Si tratta di fatto del primo grande registro permanente nazionale di elettrocardiogrammi e dati sanitari di area cardiovascolare che, nel rispetto delle normative di tutela sulla privacy, ne prevede la custodia gratuita e prontamente disponibile.
Violenza sui medici, il presidente Scotti: «Picchiate me»

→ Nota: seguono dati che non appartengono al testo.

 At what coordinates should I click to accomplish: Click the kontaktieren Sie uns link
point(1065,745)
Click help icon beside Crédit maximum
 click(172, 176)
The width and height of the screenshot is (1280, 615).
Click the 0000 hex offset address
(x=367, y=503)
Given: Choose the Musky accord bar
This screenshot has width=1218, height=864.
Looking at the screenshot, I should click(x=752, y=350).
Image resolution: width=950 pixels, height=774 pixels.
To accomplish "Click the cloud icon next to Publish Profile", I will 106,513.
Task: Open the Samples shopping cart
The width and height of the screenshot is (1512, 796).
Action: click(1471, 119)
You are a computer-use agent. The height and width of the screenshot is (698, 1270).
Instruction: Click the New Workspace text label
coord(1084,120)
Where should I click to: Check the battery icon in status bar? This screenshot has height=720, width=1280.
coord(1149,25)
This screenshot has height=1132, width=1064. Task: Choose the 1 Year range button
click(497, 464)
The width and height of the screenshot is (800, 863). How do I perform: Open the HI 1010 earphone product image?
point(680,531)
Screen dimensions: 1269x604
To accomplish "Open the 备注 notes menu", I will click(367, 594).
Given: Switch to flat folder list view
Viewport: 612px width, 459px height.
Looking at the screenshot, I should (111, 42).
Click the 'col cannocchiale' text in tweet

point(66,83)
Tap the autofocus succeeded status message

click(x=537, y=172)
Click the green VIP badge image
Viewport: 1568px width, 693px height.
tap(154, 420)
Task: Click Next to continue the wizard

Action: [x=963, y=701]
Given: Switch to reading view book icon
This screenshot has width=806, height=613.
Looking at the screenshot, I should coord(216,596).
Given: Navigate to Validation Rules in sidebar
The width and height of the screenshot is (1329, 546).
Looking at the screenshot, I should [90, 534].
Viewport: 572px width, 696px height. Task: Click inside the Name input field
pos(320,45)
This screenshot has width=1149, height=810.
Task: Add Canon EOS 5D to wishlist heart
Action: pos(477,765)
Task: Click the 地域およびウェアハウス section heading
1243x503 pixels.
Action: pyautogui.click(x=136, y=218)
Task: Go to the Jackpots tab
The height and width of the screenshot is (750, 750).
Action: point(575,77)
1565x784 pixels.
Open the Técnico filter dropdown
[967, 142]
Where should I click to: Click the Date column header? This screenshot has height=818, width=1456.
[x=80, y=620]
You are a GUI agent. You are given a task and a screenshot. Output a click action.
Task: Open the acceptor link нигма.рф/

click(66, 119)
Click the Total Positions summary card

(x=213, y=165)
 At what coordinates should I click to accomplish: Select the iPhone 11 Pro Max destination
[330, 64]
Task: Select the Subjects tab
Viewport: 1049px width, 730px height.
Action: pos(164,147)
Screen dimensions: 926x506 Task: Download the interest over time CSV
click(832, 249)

News PresaIn Campania essere un medico dell’emergenza significa rischiare di prenderle. Una situazione che va talmente oltre il “normale” rischio professionale da spingere il presidente dell’Ordine dei Medici a iniziative eclatanti pur di cercare di accendere una luce sul problema. L‘ultimo episodio di violenza risale a pochi giorni fa e ha visto come vittima una dottoressa del 118, presa a calci e sputi da parenti e amici di una coppia finita a terra con lo scooter.
#PicchiateMe
Per far riflettere i decision maker della sanità e della politica e per suscitare una reazione nell’opinione pubblica, il segretario nazionale della Fimmg (nonché presidente dell’Ordine dei Medici di Napoli) Silvestro Scotti ha scelto di scrivere una lettera aperta che dal contenuto molto chiaro, che non a caso lancia l’hashtag #PicchiateMe. «A tutti quelli che pensano che sia giusto picchiare un medico che cerca di fare il proprio dovere nei limiti di un’organizzazione che non dipende da lui, di una logistica che non dipende lui, di una condizione di malattia la cui evoluzione – nonostante il suo impegno – non potrà cambiare, voglio dare un occasione: picchiate me», si legge. «A tutti quelli che considerano che un medico debba essere aggredito perché magari ha assistito al meglio il paziente che ha di fronte (sulla base di regole che impongono di dedicare immediate attenzioni ai casi più gravi per poi passare a tutti gli altri) e che piuttosto credono che debba dedicarsi prima di tutto a loro, perché sono arrivati prima o perché hanno deciso che sono loro i più gravi, dico: picchiate me». Scotti che ben conosce il sacrificio dei colleghi medici e le ansie di quanti ogni giorno cercano di salvare delle vite, mettendo a rischio la propria incolumità, conclude la sua accorata lettera dicendo: «Picchiate me! Anche se forse non sarò l’ultimo, mentre mi starete picchiando, pensate che nel prossimo futuro ce ne saranno sempre di meno a farsi picchiare. Fino al punto di non trovarne nessuno. Allora sì che avrete fatto giustizia, ma di un’unica cosa, del vostro diritto di essere assistiti e curati. E in fondo solo allora capirete che se #PicchiateMe, picchiate voi stessi».
Il precedente
«Pettorina antiproiettile». Nel giugno del 2016 Silvestro Scotti scese in campo con un’iniziativa forte e provocatoria, al fianco dei medici partenopei nella battaglia per dire stop alla violenza nei confronti dei camici bianchi. Le pettorine, stampate come giubbotti antiproiettile, furono distribuite in tutti gli ospedali di Napoli e provincia e agli operatori del 118. Furono loro i testimonial di questa iniziativa di sensibilizzazione che, nelle intenzioni, avrebbe dovuto ridurre il numero di aggressioni. Tutt’ora i medici sono costretti a difendersi dalla violenza dei familiari dei loro pazienti.